While the temps were crazy high, it turns out that something else in Tucson is relatively crazy low… the average square footage of rental apartment units (compared to other cities across the US, Tucson has the smallest average studios and one bedrooms).
Surprise: Cities With the Biggest—and Smallest—Apartments
In an age where soaring housing prices and the urge to downsize are giving juice to the tiny-house movement, it isn’t surprising that rental units across the U.S. are getting even smaller. Maybe it’s a sign to finally purge those dusty shoes and record collections taking up valuable space?
The average size of a brand-new apartment is 8% smaller this year, at 934 square feet, than it was in 2006, according to a recent report from RentCafe.com.
The smallest units overall are in Tucson, AZ, a city not far from the Mexican border. Studios are a mere 398 square feet, while one-bedrooms are a cramped 595 square feet and two-bedrooms are just 907 square feet. Via realtor.com
Maybe that’s why we’re seeing more interest in garage conversions… who knows?
And speaking of small things, but big problems, Tucson is also in the new for helping to try and sort out what has been going on with declines in honey bees in recent years. This is something that would affect all of us far beyond just honey production, so it’s nothing to sneeze at.
Science detectives investigate a ‘mitey’ big problem
U.S. Department of Agriculture (USDA) scientists are hot on the trail of a honey bee killer, and their detective work has taken them from hives in Tucson, Arizona, to those in Bismarck, North Dakota.

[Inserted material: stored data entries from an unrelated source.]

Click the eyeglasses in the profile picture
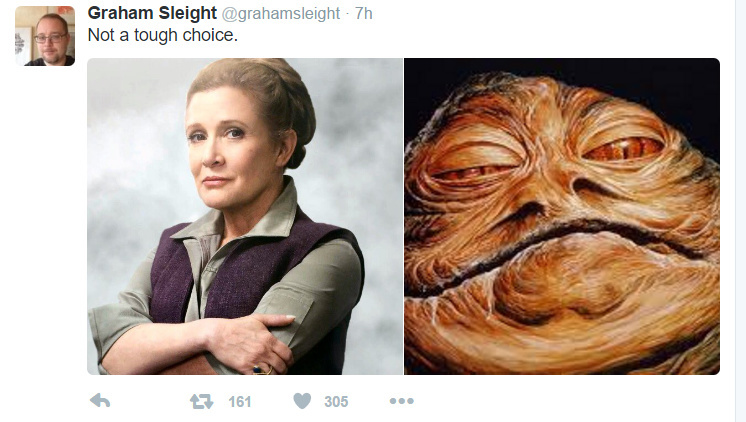 point(50,39)
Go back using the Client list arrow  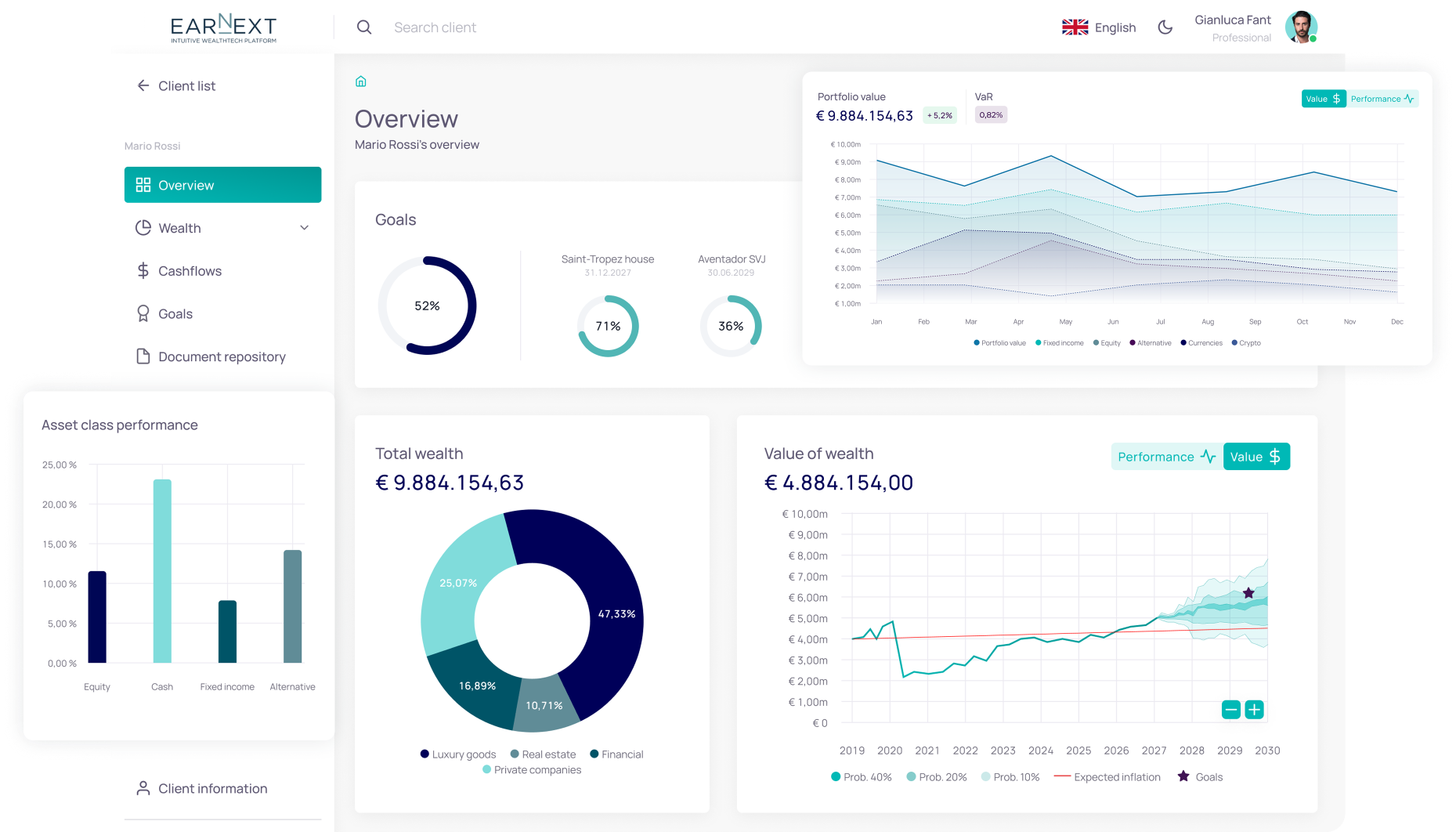[143, 86]
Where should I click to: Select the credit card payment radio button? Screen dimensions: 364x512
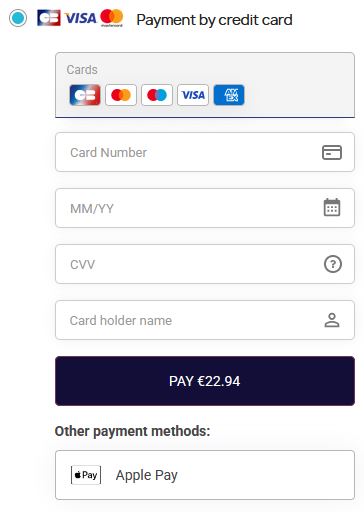[x=18, y=18]
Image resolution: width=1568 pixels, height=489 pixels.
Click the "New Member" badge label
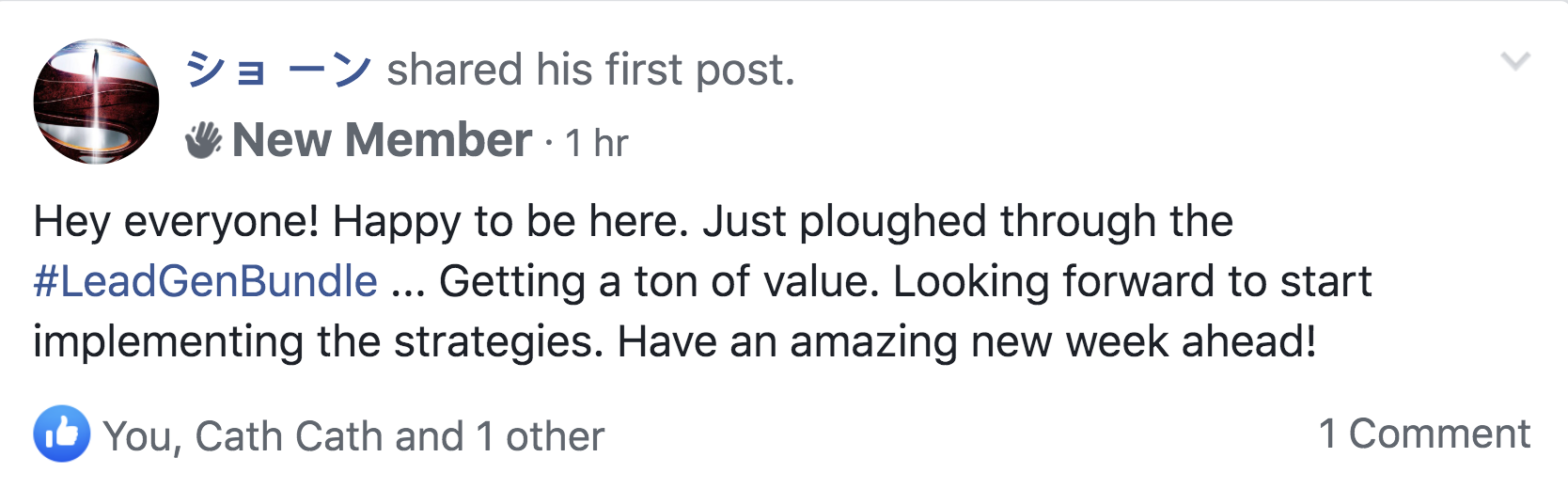click(x=382, y=141)
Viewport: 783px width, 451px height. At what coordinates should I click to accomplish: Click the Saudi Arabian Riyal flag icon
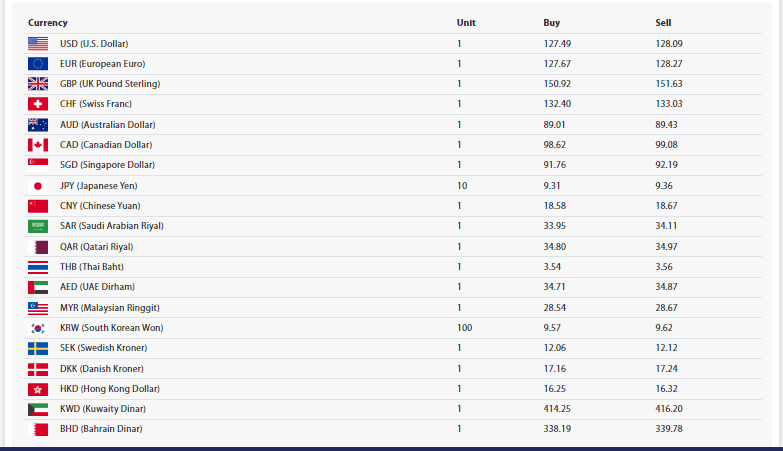click(x=38, y=226)
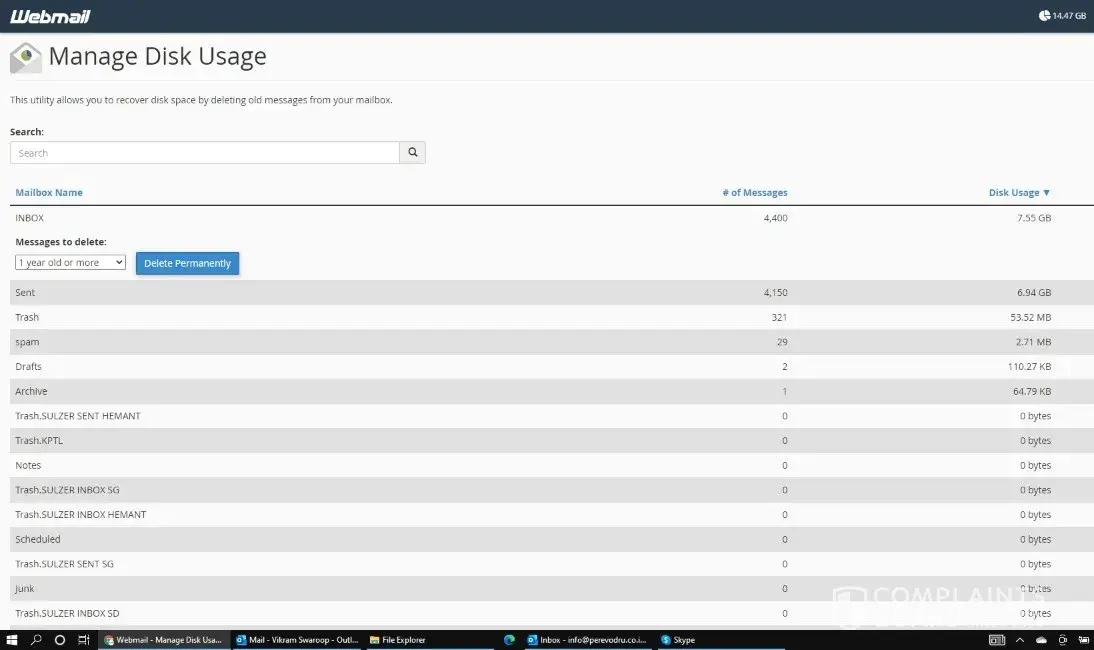The width and height of the screenshot is (1094, 650).
Task: Show hidden system tray icons
Action: (1020, 640)
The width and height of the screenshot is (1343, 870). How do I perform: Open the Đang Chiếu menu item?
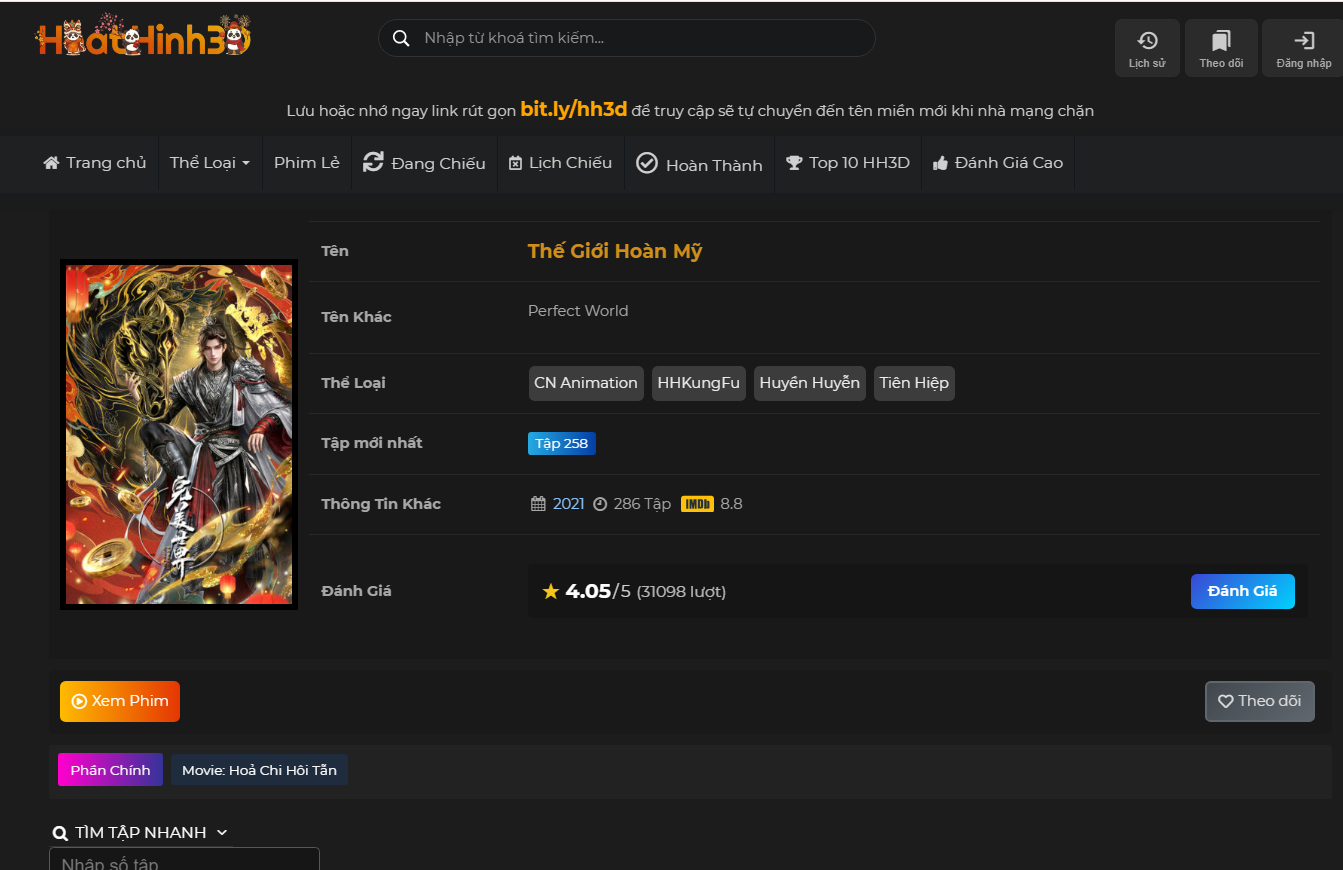coord(424,163)
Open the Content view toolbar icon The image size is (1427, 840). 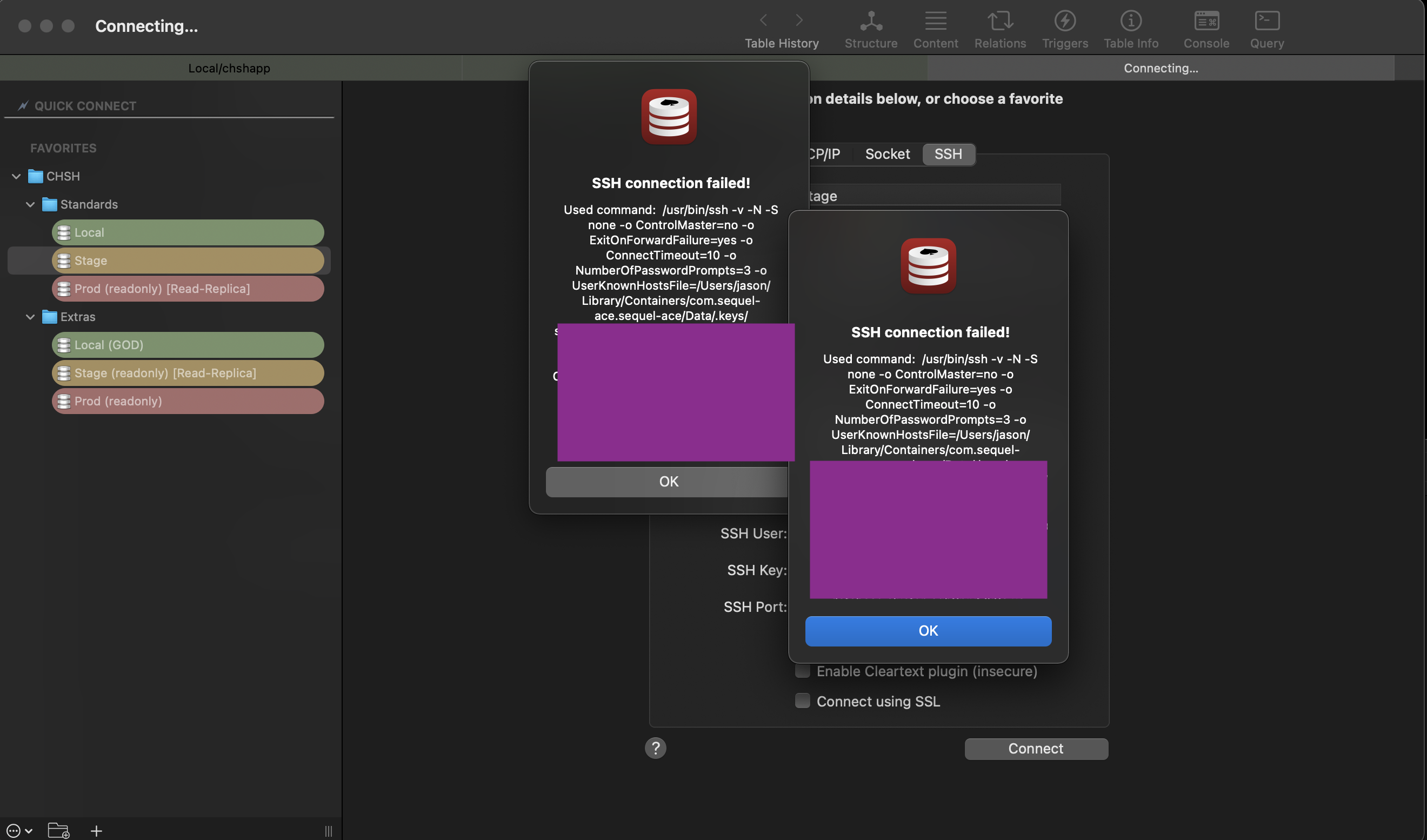936,29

Instead of cordoning off the sites with crime-scene tape, the scientists are blocking access to the hives using cut lengths of PVC pipe with a slit about midway down. There, a sliding wire-mesh door separates incoming bees from outgoing ones.
None of the busy little winged bearers of pollen and nectar will get by without inspection-and for good reason: the researchers suspect the bees are physically harboring their target: an oval-shaped, pinhead-sized parasite called the Varroa mite.
The team’s investigations in Bismarck this June are actually a follow-up study to the one they completed last year at two Arizona sites. Findings from that study suggest that bees can bolster their hives’ existing mite population by carrying in Varroas from other colonies-an influx that most often occurs in the fall, especially November. read more at phys.org
Just a couple of interesting stories that relate to what makes Tucson so cool while still being so hot.